Posicionamento entregue ao Provedor de Justiça apela a uma intervenção urgente face às violações dos direitos das crianças

Em Moçambique, um total de 121 organizações da sociedade civil, juntamente com 17 activistas, entregou ao Provedor de Justiça, Isaque Chande, um posicionamento conjunto que denuncia a situação alarmante das crianças deslocadas na província de Cabo Delgado, no extremo norte do país.

O documento aponta para violações graves e persistentes dos direitos das crianças, agravadas pelo conflito armado que afecta a região desde 2017, caracterizado por ataques de grupos insurgentes.

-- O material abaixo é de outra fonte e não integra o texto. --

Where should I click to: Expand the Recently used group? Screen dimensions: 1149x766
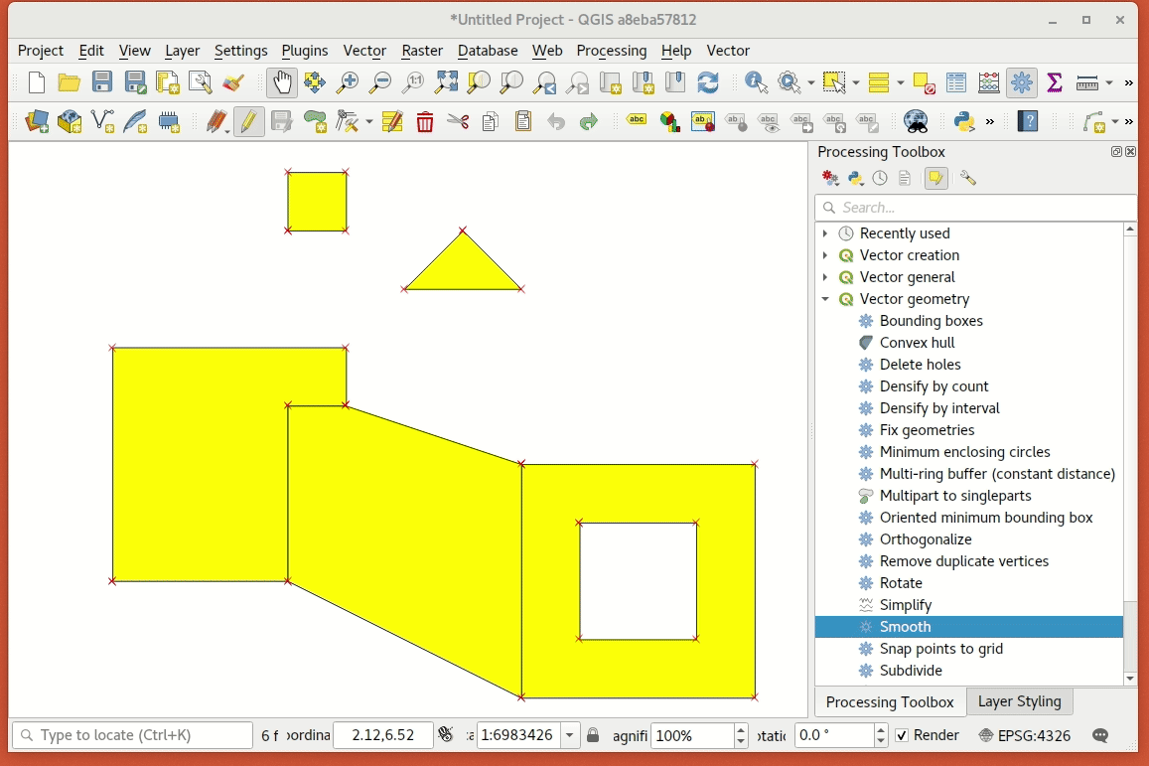(825, 233)
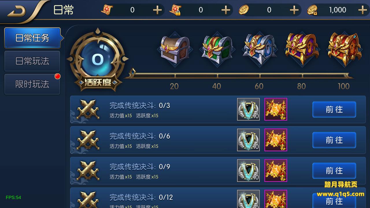This screenshot has width=370, height=208.
Task: Add locked scroll currency with plus button
Action: click(x=226, y=10)
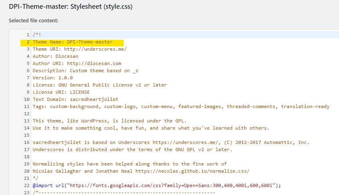Place cursor on Theme URI line

click(79, 49)
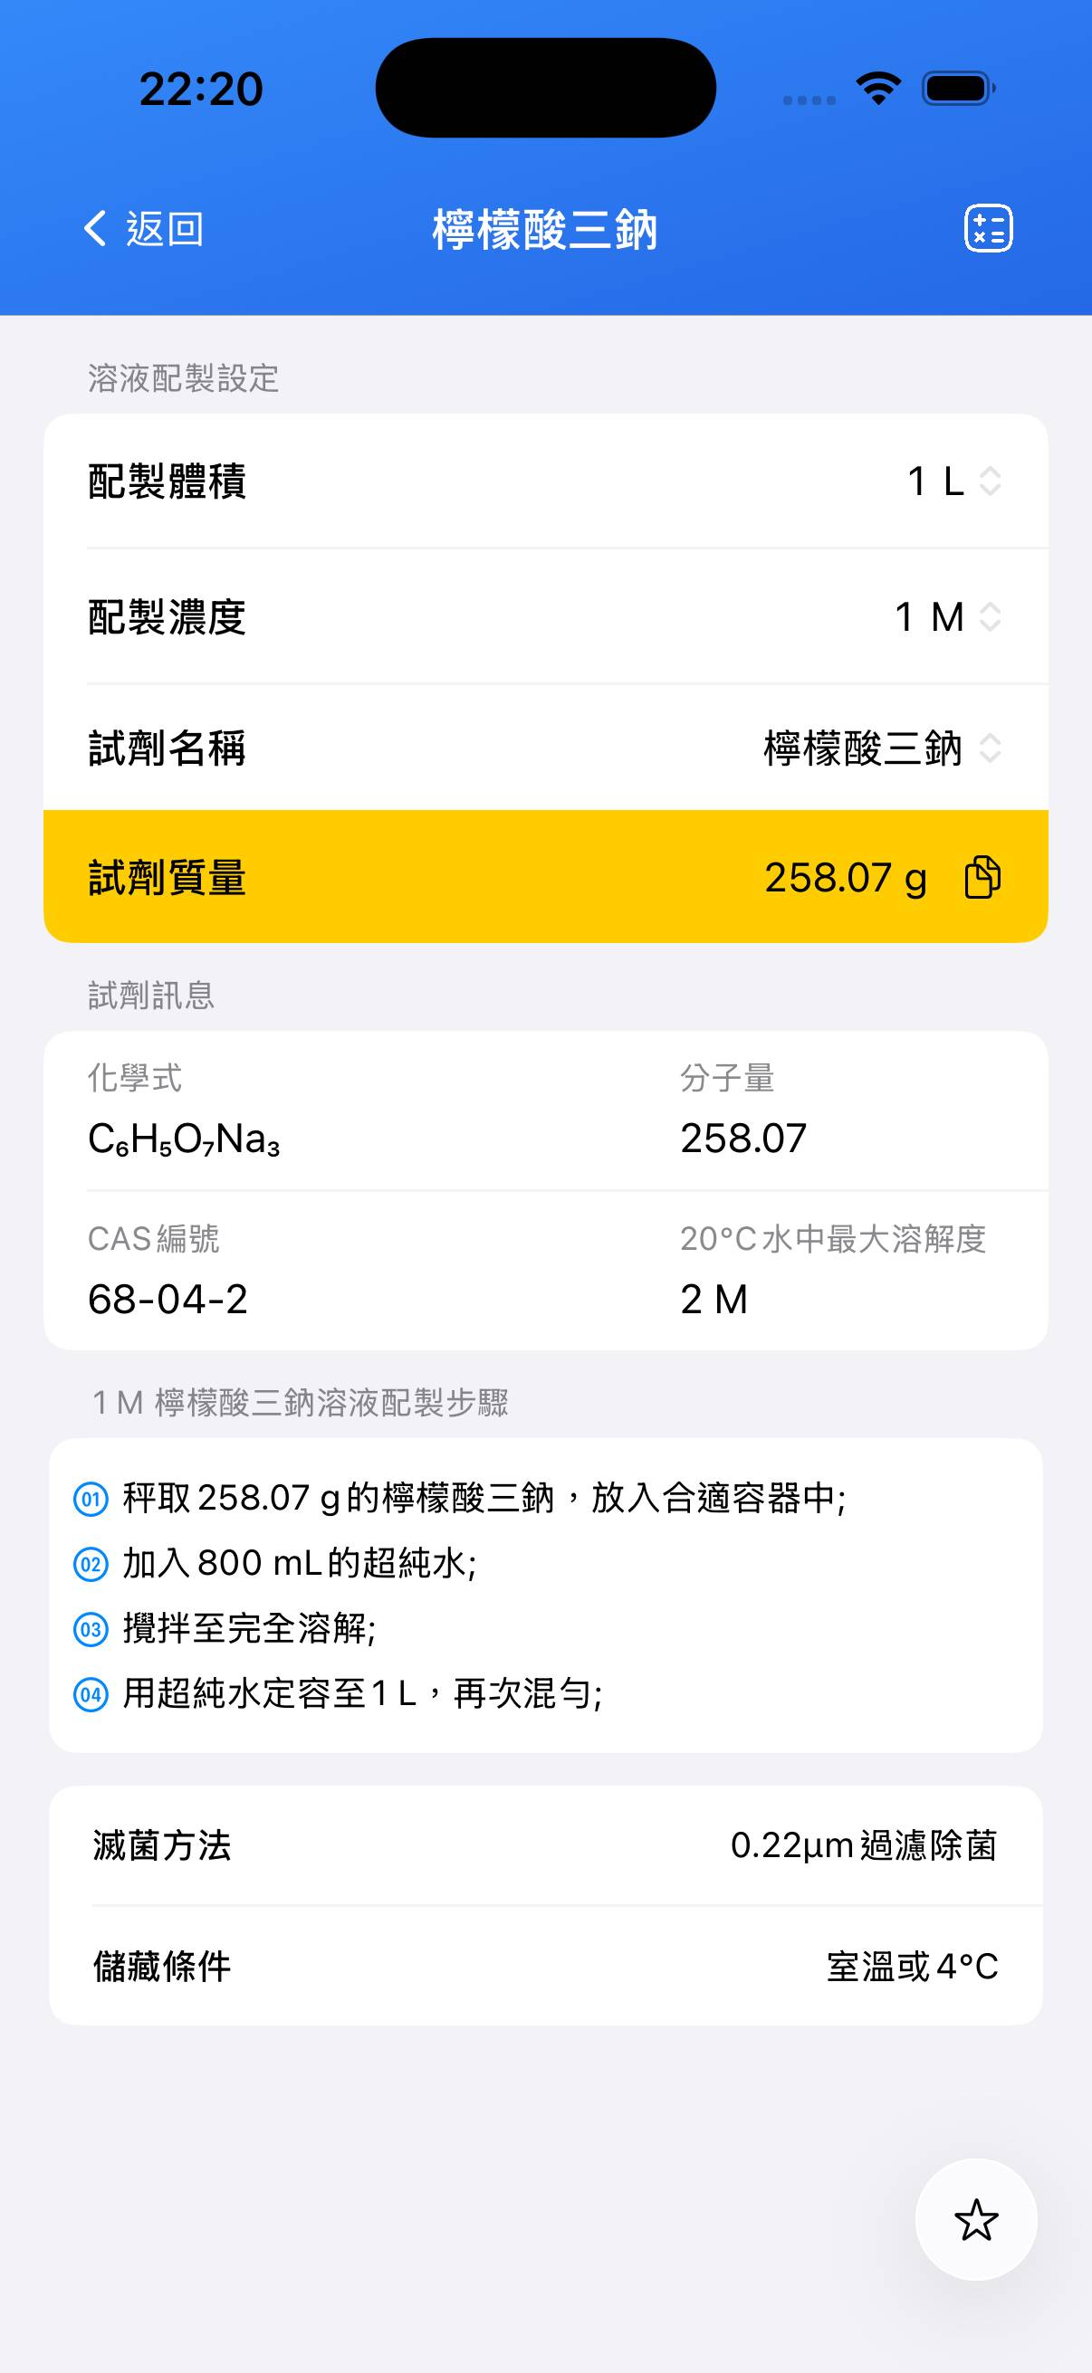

De acordo com as organizações, milhares de menores vivem actualmente em condições extremamente precárias, tanto em centros de acolhimento como em comunidades de reassentamento.

Entre os principais problemas identificados estão a falta de acesso à educação, a insuficiência de cuidados de saúde, a insegurança alimentar e a ausência de mecanismos eficazes de protecção contra a violência.

As organizações signatárias alertam ainda para o aumento preocupante de casos de exploração infantil, casamentos prematuros e traumas psicológicos entre crianças afectadas pelo deslocamento forçado.

No posicionamento entregue, as entidades defendem a necessidade urgente de reforço das políticas públicas e da resposta humanitária, apelando a uma maior intervenção do Estado moçambicano, em articulação com parceiros internacionais.

Dirigindo-se ao Provedor de Justiça, solicitam uma actuação mais firme na fiscalização das acções governamentais, bem como a adopção de medidas concretas que assegurem a protecção integral das crianças deslocadas.

A crise humanitária em Cabo Delgado já provocou centenas de milhares de deslocados internos, muitos dos quais crianças, constituindo actualmente um dos maiores desafios sociais, humanitários e de segurança enfrentados por Moçambique na última década.